---- Exercise data

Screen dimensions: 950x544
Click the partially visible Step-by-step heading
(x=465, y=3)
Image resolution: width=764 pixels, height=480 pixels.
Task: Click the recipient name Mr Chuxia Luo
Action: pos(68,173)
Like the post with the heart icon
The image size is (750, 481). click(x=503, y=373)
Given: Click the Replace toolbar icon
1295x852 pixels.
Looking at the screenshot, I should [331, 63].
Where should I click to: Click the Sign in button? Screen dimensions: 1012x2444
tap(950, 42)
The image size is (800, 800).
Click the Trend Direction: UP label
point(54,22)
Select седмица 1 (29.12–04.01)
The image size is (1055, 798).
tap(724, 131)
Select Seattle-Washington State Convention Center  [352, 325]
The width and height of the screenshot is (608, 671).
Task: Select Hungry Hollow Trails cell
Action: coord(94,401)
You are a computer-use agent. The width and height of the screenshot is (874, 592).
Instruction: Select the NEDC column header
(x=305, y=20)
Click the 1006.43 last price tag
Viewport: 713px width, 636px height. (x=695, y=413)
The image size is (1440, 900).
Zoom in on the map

--------

• Problem details
Copy the lines above exactly, beginning at the line that has "1295x852 pixels." and stopping after the line that has "The image size is (800, 800).", and omit the rest.

• Task answer
1295x852 pixels.
Looking at the screenshot, I should [331, 63].
Where should I click to: Click the Sign in button? Screen dimensions: 1012x2444
tap(950, 42)
The image size is (800, 800).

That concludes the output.